An acetylation-enhanced interaction between transcription factor Sox2 and the steroid receptor coactivators facilitates Sox2 transcriptional activity and function.

Sox2 (SRY-box 2) is a transcription factor with critical roles in maintaining embryonic and adult stem cell functions and in tumorigenesis. However, how Sox2 exerts its transcriptional function remains unclear. Here we used an in vitro protein-protein interaction assay to discover transcriptional regulators for embryonic stem cell core transcription factors (Oct4, Sox2, Klf4 and c-Myc) and identified members of the steroid receptor coactivators (SRCs) as Sox2-specific interacting proteins. The SRC family coactivators have broad roles in transcriptional regulation, but it is unknown whether they also serve as Sox2 coactivators. We demonstrated that these proteins facilitate Sox2 transcriptional activity and acts synergistically with p300. Furthermore, we uncovered an acetylation-enhanced interaction between Sox2 and SRC-2/3, but not SRC-1, demonstrating it is Sox2 acetylation that promotes the interaction.
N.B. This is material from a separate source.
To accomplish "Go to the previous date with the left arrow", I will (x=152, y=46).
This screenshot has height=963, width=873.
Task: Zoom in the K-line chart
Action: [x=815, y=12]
We identified putative Sox2 acetylation sites required for acetylation-enhanced interaction between Sox2 and SRC-3, and demonstrated that acetylation on these sites contributes to Sox2 transcriptional activity and recruitment of SRC-3. We showed that activation domains 1 (AD1) and 2 (AD2) of SRC-3 both display a preferential binding to acetylated Sox2. Finally, functional analyses in mouse embryonic stem (ES) cells demonstrated that knockdown of SRC-2/3 but not SRC-1 in mouse ES cells significantly down-regulates the transcriptional activities of various Sox2 target genes and impairs ES cell stemness. Taken together, we identify specific SRC family proteins as novel Sox2 coactivators and uncover the role of Sox2 acetylation in promoting coactivator recruitment and Sox2 transcriptional function.